Apparently, there is consternation amongst some in the climate skeptic crowd over a basic equation known as the Kaya Identity. First the equation, then some explanation, then some hilarity.

credit: Wiki commons |

**The Equation**

Kaya Identity

C = P x G/P x E/G x
C/E

Where

C = global CO2 emissions, tons/year

P = world population, billions

G = world GDP, trillions of dollars per year

E = global energy consumption, Trillion Btu/year

**Using The Equation**

The Kaya equation is used, apparently, by those who are overly-concerned that the world will soon overheat due to man's emission of carbon dioxide, CO2, into the atmosphere from burning fossil fuels.

The idea is that for a given population and GDP, energy use is required to maintain the average standard of living. Where energy use produces CO2, this results in man-made CO2 increase in the atmosphere.

The equation can be used to determine "what if" scenarios, in which reductions in CO2 can be accomplished by changing any of the variables. Reducing P, the population, would work but that is inhumane. Reducing GDP/P would work, but that requires reducing the standard of living. Reducing Energy use per unit of GDP would work, but that also reduces the standard of living. Therefore, the policy-makers focus on reducing the CO2 produced per each unit of Energy consumed. This is the basis for the drive to eliminate coal and oil in favor of nuclear power, wind, solar, and various bio-fuels such as ethanol, methane capture from landfills, and a few others.

• • • •

Work to complete:
1) Quote the Kaya Identity post from "G = world GDP, trillions" up to and including "in the atmosphere.".
2) According to the Kaya Identity post, what do policy-makers focus on reducing?

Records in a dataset
• • • •

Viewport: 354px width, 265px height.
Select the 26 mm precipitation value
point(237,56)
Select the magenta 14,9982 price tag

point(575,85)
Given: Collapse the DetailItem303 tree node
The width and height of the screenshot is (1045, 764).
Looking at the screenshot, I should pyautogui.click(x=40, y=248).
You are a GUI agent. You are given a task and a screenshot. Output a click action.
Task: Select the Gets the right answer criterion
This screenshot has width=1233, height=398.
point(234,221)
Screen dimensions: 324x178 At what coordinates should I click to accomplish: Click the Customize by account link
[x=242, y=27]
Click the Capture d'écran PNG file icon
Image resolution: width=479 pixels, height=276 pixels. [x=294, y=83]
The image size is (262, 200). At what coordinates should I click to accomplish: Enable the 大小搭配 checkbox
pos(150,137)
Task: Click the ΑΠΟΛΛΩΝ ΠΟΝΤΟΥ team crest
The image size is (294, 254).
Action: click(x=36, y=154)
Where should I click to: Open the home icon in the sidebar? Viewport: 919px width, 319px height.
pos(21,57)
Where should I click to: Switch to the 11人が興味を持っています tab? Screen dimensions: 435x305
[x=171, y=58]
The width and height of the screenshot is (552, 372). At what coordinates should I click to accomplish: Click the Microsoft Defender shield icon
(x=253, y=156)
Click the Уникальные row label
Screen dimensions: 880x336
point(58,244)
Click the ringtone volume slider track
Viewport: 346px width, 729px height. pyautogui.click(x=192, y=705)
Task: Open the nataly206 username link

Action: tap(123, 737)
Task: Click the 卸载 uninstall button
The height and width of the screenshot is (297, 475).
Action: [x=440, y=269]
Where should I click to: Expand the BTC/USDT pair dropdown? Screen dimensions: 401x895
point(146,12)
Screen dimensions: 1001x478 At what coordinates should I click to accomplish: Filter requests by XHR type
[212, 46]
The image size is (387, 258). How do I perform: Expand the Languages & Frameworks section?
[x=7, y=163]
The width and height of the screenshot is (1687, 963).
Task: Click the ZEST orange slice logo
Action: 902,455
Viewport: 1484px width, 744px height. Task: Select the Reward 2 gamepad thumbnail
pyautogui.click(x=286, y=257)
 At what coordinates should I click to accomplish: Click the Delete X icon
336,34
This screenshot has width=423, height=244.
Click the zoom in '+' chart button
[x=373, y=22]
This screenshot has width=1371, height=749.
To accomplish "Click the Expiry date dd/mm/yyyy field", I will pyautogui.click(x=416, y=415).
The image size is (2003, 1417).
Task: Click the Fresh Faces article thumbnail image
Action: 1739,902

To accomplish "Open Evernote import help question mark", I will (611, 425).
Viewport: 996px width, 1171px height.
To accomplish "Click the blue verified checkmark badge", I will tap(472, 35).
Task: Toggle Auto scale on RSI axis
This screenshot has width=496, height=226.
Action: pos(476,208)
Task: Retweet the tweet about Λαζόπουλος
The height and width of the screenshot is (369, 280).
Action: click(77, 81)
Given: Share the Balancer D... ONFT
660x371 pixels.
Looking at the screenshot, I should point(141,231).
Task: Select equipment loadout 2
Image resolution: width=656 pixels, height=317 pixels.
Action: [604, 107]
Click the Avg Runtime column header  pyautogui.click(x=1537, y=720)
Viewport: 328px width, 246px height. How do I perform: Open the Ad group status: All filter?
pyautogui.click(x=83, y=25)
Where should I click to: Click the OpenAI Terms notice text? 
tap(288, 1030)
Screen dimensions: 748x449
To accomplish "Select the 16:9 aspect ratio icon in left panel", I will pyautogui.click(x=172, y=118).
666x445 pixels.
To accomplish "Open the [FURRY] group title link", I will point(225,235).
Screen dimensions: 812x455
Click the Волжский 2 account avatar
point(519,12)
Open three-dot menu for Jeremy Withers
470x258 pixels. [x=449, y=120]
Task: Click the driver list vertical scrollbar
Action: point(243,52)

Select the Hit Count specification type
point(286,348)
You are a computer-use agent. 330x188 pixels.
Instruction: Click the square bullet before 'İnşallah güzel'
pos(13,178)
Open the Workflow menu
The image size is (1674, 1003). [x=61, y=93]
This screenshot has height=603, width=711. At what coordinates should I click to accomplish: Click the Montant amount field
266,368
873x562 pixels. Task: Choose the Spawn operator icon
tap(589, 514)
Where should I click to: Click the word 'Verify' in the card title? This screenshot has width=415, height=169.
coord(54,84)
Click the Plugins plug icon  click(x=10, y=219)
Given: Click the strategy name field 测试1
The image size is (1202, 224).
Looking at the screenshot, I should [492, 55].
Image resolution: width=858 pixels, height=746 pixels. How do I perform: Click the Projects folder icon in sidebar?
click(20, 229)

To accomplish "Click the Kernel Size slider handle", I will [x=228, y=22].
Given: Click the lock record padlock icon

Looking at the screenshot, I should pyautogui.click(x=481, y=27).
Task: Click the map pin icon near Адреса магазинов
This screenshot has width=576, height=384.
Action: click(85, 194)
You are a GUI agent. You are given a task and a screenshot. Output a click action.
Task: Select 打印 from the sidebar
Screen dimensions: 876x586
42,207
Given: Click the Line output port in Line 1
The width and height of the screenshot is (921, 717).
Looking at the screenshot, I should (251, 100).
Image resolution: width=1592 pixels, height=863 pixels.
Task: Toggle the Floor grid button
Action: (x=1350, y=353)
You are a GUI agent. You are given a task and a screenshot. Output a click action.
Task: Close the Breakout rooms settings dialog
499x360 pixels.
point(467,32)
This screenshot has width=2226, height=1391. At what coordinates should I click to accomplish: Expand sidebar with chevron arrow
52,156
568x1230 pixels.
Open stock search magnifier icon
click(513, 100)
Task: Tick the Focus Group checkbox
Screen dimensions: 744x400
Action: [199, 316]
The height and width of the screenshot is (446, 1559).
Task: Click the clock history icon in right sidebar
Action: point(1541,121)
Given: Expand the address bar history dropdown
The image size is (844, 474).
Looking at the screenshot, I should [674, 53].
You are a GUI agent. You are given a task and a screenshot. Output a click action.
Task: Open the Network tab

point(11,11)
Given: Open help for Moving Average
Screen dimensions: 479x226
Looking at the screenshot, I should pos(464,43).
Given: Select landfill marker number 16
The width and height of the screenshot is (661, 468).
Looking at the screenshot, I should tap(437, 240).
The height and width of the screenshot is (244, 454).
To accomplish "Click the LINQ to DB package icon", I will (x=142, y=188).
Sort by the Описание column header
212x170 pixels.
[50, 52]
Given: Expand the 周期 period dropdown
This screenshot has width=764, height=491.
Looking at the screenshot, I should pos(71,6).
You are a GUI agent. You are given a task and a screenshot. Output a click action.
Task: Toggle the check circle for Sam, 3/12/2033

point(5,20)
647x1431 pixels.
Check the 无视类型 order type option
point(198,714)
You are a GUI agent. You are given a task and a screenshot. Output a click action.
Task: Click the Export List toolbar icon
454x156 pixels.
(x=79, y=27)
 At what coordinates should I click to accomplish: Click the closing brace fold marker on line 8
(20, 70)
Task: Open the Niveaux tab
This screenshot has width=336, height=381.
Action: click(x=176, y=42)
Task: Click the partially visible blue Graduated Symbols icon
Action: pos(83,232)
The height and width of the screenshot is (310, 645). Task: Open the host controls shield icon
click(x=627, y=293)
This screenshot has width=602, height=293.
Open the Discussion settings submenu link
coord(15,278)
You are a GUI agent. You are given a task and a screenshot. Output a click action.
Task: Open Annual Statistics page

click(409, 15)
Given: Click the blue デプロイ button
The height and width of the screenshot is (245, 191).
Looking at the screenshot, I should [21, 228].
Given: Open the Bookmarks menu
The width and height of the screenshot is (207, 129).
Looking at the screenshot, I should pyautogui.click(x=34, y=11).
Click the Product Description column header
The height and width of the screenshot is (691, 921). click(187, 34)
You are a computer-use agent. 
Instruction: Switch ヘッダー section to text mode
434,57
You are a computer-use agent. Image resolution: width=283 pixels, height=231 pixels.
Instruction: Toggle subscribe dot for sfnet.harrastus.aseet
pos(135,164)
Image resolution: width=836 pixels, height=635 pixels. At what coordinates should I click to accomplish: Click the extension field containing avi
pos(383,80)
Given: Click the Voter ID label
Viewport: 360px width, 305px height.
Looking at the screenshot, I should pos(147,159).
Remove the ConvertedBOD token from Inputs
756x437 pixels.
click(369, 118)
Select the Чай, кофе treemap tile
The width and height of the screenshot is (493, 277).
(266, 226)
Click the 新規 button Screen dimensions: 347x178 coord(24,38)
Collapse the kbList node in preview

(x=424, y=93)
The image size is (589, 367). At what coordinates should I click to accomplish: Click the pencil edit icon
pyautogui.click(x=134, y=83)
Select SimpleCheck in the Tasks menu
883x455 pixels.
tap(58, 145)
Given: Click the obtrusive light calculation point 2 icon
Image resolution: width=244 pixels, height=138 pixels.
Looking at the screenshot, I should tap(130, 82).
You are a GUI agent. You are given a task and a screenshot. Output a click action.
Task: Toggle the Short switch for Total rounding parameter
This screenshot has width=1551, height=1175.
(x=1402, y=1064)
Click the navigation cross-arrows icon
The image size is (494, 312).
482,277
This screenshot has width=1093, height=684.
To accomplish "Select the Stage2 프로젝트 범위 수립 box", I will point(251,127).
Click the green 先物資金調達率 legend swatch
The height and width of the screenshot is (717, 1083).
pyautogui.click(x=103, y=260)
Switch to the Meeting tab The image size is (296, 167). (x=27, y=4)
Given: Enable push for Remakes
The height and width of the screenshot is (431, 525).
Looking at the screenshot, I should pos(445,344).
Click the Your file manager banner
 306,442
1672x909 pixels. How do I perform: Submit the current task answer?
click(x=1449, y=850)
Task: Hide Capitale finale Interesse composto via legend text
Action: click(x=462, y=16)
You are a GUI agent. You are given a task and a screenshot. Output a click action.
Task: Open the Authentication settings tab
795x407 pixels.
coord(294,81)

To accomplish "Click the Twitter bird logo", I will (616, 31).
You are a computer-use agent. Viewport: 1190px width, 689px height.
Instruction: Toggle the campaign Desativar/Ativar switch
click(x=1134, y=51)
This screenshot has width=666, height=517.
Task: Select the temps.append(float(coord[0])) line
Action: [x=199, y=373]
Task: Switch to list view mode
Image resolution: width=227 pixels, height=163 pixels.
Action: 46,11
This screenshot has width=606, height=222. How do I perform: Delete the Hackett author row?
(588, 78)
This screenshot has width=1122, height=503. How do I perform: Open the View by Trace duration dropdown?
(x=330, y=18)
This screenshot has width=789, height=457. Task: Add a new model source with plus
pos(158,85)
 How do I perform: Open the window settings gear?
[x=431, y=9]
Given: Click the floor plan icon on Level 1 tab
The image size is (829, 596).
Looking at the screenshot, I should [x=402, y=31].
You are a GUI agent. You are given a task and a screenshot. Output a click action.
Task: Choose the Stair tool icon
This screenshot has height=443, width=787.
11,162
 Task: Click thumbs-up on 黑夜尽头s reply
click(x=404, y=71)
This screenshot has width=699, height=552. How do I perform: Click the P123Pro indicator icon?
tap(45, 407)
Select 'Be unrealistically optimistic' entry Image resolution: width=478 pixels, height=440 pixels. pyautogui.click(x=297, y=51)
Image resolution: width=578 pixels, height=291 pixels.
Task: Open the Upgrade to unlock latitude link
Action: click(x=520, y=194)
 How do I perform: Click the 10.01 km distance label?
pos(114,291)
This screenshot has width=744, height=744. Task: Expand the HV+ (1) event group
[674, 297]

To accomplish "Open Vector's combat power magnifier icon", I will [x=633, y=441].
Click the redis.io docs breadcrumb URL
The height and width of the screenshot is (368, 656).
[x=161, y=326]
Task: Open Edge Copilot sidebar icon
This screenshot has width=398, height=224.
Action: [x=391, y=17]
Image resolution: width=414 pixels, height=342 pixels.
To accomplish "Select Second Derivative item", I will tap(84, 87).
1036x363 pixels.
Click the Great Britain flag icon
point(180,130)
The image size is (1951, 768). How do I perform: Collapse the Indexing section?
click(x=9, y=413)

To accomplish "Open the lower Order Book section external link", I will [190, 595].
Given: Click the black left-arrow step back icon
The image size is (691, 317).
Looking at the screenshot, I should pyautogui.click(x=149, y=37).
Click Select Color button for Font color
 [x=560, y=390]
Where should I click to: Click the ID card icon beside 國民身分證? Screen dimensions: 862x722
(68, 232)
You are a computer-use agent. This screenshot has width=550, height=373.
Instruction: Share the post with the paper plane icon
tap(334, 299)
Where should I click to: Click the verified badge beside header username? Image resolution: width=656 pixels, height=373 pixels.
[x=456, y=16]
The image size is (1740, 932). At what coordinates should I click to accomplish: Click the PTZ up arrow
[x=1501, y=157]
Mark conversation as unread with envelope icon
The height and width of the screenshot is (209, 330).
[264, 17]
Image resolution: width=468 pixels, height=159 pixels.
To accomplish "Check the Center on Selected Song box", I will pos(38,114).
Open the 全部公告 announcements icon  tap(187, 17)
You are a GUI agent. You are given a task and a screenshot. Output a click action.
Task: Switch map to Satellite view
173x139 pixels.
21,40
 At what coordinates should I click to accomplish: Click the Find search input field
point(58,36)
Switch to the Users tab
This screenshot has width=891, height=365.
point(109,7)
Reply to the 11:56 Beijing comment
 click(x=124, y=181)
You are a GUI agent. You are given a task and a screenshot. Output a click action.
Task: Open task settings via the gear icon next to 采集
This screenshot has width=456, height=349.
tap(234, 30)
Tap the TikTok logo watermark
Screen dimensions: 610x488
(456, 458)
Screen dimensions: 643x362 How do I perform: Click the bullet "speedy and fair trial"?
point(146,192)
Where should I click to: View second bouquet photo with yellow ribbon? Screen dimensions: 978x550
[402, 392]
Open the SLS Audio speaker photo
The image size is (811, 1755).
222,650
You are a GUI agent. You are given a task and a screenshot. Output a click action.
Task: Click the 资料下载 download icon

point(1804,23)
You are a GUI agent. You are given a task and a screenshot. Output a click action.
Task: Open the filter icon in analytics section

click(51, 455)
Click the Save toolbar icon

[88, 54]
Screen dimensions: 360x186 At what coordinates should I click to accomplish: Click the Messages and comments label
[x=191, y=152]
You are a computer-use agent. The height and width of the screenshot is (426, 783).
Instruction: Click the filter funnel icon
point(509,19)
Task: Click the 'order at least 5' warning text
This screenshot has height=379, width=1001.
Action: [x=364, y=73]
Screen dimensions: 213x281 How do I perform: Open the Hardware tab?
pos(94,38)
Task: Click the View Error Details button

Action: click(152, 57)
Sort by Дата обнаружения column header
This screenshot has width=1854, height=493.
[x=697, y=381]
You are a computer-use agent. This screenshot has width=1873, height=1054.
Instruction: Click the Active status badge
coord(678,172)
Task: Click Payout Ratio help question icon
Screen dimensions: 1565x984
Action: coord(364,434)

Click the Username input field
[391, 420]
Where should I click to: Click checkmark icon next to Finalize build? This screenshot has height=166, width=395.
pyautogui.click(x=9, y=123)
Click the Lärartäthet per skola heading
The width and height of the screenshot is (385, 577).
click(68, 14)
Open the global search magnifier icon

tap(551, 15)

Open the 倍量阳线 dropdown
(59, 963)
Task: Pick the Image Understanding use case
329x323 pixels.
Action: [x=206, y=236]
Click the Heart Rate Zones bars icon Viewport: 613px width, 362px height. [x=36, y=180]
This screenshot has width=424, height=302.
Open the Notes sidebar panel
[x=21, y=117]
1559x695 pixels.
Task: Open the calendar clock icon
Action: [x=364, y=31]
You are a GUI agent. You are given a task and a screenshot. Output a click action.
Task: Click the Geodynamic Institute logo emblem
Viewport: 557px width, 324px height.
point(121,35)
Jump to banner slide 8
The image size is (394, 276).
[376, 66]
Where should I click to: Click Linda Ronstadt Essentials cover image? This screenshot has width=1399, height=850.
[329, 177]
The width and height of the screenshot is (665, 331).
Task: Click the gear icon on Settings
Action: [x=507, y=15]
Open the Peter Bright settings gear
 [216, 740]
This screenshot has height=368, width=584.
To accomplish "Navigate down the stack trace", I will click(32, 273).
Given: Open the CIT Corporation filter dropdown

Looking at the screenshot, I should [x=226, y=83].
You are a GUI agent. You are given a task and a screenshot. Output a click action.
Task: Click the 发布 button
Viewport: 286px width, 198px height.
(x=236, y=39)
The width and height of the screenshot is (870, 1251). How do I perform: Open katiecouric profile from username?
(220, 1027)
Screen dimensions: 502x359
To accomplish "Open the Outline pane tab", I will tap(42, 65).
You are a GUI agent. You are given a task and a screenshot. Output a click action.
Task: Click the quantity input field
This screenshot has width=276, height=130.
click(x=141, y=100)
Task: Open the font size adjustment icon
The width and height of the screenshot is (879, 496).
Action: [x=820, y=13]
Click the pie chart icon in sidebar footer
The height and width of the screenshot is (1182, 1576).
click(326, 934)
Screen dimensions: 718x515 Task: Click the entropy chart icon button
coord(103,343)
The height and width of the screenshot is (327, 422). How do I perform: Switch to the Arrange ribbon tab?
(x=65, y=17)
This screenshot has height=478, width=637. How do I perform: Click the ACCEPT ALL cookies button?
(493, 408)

• • • •

Solutions in order:
1)
G = world GDP, trillions of dollars per year

E = global energy consumption, Trillion Btu/year

**Using The Equation**

The Kaya equation is used, apparently, by those who are overly-concerned that the world will soon overheat due to man's emission of carbon dioxide, CO2, into the atmosphere from burning fossil fuels.

The idea is that for a given population and GDP, energy use is required to maintain the average standard of living. Where energy use produces CO2, this results in man-made CO2 increase in the atmosphere.

2) The CO2 produced per each unit of energy consumed.